Judge, Jury and Executioner

First published in Sanctuary Asia, Vol. 39 No. 10, October 2019

By Bittu Sahgal

The ancestors of this red-eyed tree frog Agalychnis callidryas seen making its way gingerly towards its canopy safehouse in Costa Rica, greatly benefited after the catastrophic Cretaceous-Paleogene extinction 66 million years ago that put an end to dinosaur ambitions.

Photo: Jayanth Sharma

Scientists once thought frogs originated in the Mesozoic – the age of the dinosaurs – which extended over 180 million years, during the Triassic, Jurassic, and Cretaceous periods, between 250 and 65 million years ago. But we now know that the delicate creature you see here, in fact 88 per cent of all living frogs, emerged from just three ancestries soon after the dinosaurs vanished. 

Some call it opportunism, Darwin preferred to describe it as adaptation. Whatever you may call it, the ancestors of this frog managed to successfully exploit ecological niches that presented themselves when a massive loss of vegetation was supplanted by a cornucopia of canopy forests, replete with insects, flies, crickets and even tiny tadpoles, a virtual buffet in a canopy seemingly designed for tree frogs. 

Clearly, the frog saga is somewhat older than the self-absorbed history of Homo sapiens. After all, ‘modern’ humans (that’s us!) turned up a mere 200,000 or 300,000 years ago in Africa. And in a relative blink of an eye, we have consigned the doughty red-eyed tree frogs to death row. That’s the stark message emerging from the Intergovernmental Science-Policy Platform on Biodiversity and Ecosystem Services (Google IPBES!), which categorically states: 

Nature is essential for human existence and good quality of life.
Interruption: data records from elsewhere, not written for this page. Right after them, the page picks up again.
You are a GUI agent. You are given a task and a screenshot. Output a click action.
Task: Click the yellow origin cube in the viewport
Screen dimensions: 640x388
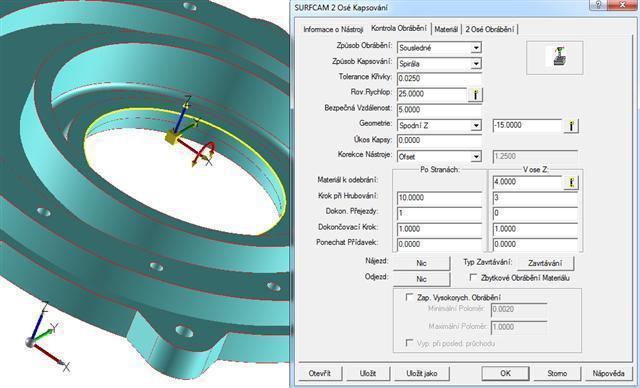tap(171, 137)
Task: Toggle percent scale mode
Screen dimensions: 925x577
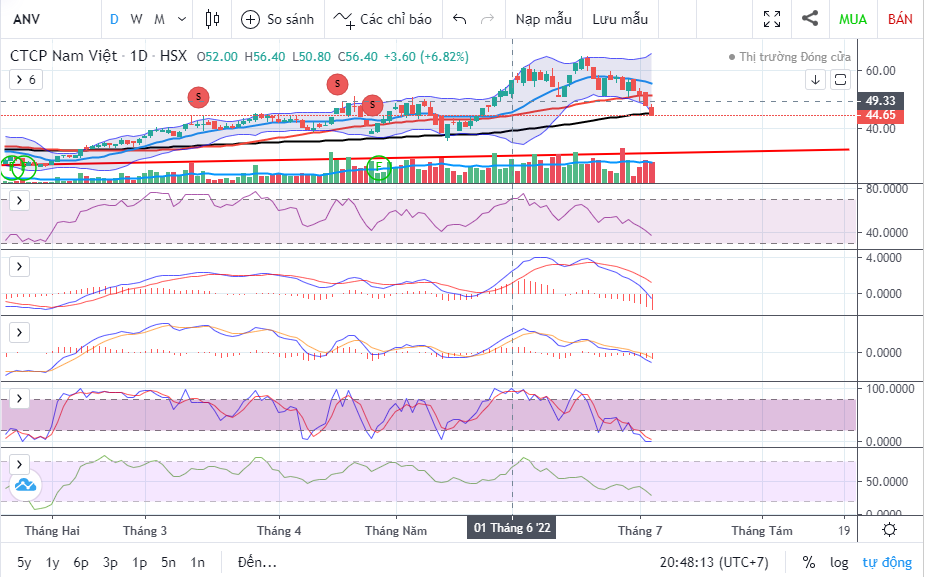Action: pyautogui.click(x=808, y=562)
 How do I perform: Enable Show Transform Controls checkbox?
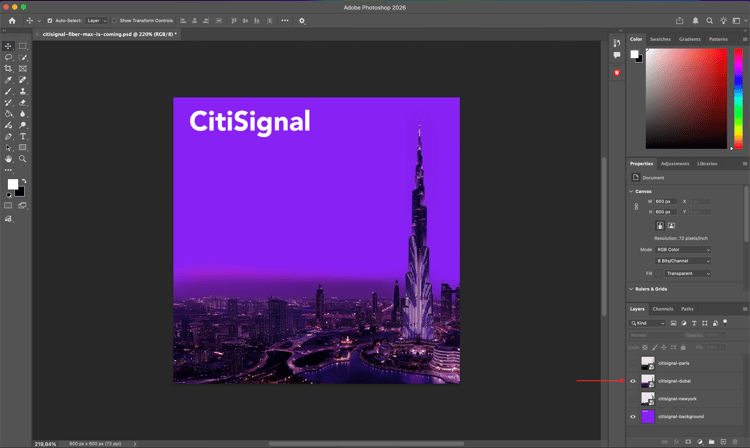pos(115,20)
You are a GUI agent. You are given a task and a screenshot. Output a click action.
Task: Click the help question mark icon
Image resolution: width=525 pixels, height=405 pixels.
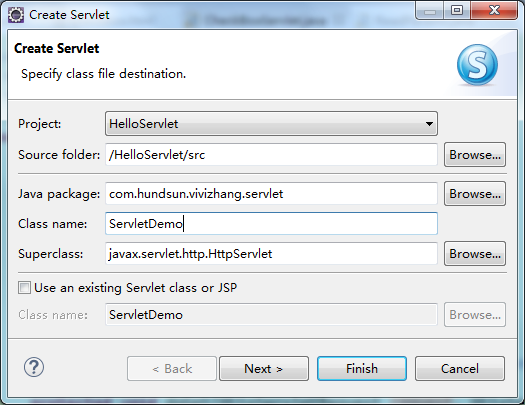[33, 367]

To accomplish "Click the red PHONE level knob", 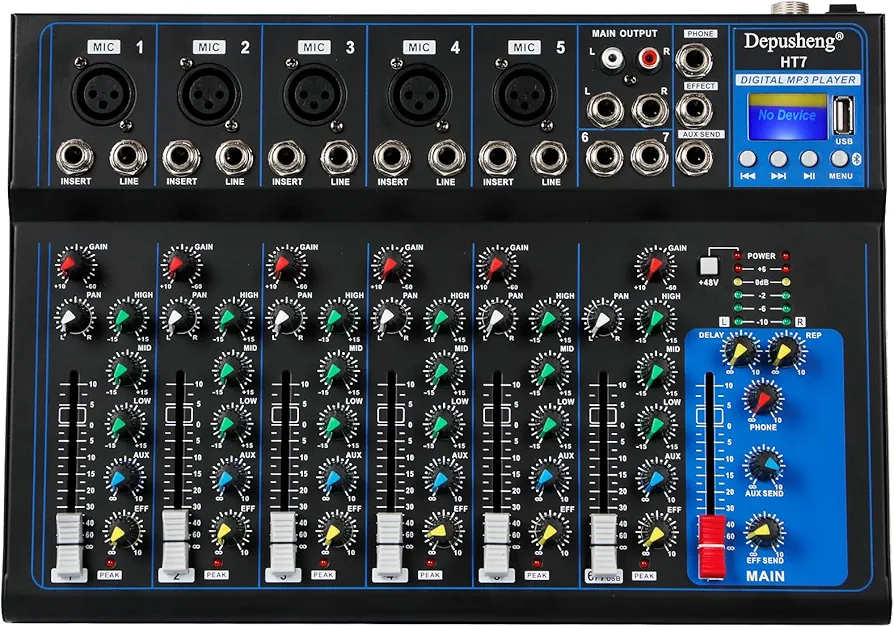I will click(763, 400).
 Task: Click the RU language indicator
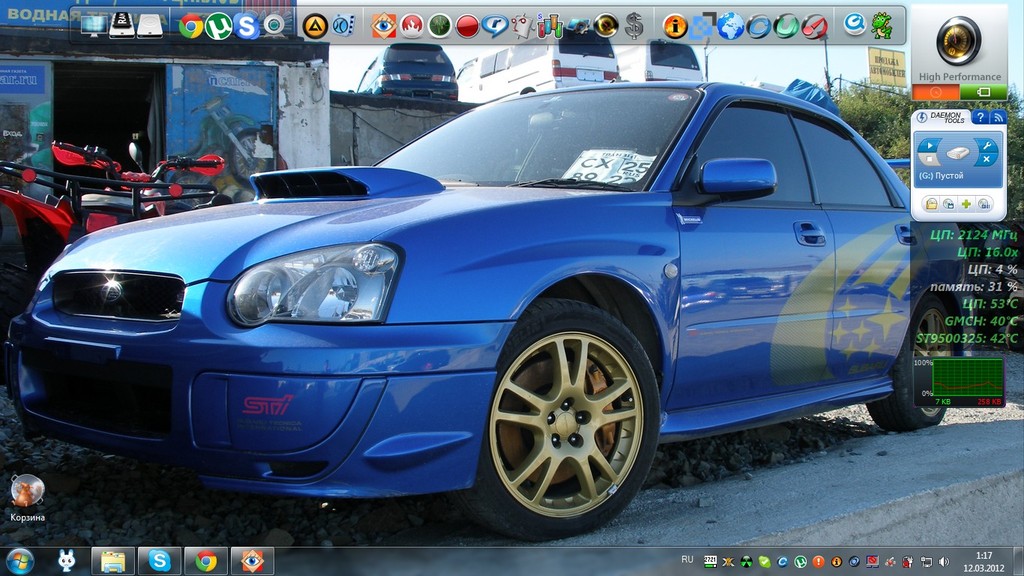pos(687,560)
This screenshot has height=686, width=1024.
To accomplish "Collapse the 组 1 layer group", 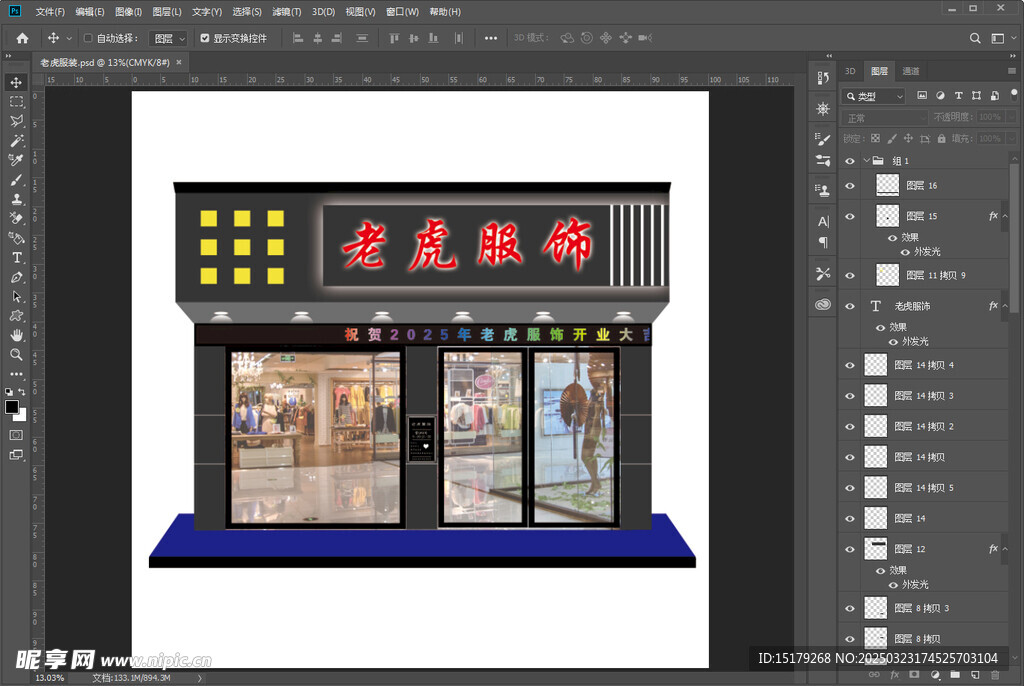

Most of nature’s contributions to people are not fully replaceable, and some are irreplaceable…. The global rate of species extinction is already at least tens to hundreds of times higher than the average rate over the past 10 million years and is accelerating... more than 500,000 species – have insufficient habitat for long-term survival, and are committed to extinction, many within decades, unless their habitats are restored.

When viewed against the fact that to date science has documented only around 1.7 million plants and animals (with the vast, vast majority admittedly yet to be discovered) it should scare us witless that as many as one million species of plants and animals are threatened with extinction, including 40 per cent of all amphibians.

Homo sapiens – judge, jury and executioner – appears to be taking the job of ending the survival marathon of the red-eyed frog very seriously indeed.